Fifteen applicants met Lowndes County School District’s minimum requirements for its ongoing superintendent search, according to information the Mississippi School Boards Association provided the school board Monday during a two-hour executive session at Central Office.
Among that field are three sitting superintendents, seven assistant superintendents, three principals, one assistant principal and one content specialist, MSBA Executive Director Mike Waldrop reported after the meeting adjourned. Seven of the applicants have doctorate degrees.
Applicants include 10 males and five females. Eleven are from Mississippi, with one each from Alabama, Illinois, Pennsylvania and Virginia.
More than one already works at LCSD, school officials confirmed, though they didn’t give a specific number. One of the 15 is current superintendent Lynn Wright, whose last elected term in the position ends Dec. 31. State law has converted county school superintendent posts from publicly elected to board-appointed.
LCSD contracted with MSBA to conduct the superintendent search and present information on qualified applicants to the board. From this point, Waldrop said, the board will narrow the field to the candidates it wants to interview, and MSBA will schedule those.
“We got a lot of information on these applicants tonight, and we’ll probably decide more about who we want to interview at our meeting (Friday),” board president Robert Barksdale said. “We all have our concerns. This is something new for us because we’ve always had an elected superintendent.

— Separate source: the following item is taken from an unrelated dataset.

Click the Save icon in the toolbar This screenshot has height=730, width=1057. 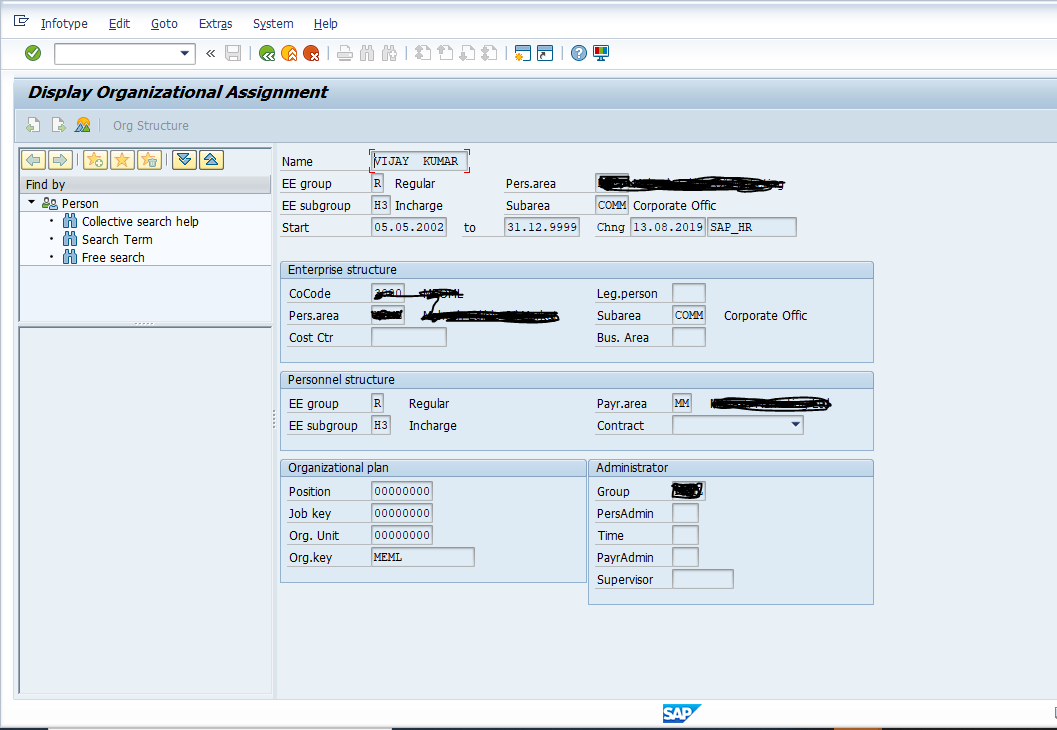point(233,53)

I feel like we’ll get a good hire from this field.”
Board member Jane Kilgore she is committed to the board doing its “due diligence” in finding a superintendent whose leadership will help maintain the district’s A accountability rating with the Mississippi Department of Education — a letter-grade rating based on end-of-year benchmark exam performance, graduation rates and other factors — and raise ratings for individual campuses in the district that are still struggling.

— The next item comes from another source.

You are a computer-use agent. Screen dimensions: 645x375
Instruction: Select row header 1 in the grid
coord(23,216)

“We may narrow it down to five or six applicants and interview them, then get it down to two or three and do another round of interviews,” Kilgore said.
Brian Clark, another board member who said he is satisfied with the field of applicants, told The Dispatch he felt Monday was the true starting point for the board’s participation in the process. With a hire needing to be decided by Dec. 31, he said, time is of the essence.
“It’s already Oct. 1, so we’re going to have to fly,” he said. “… This is potentially the most important decision we’ll make as a board. It’s going to impact a lot of lives, for good or bad.”
Zack Plair is the managing editor for The Dispatch.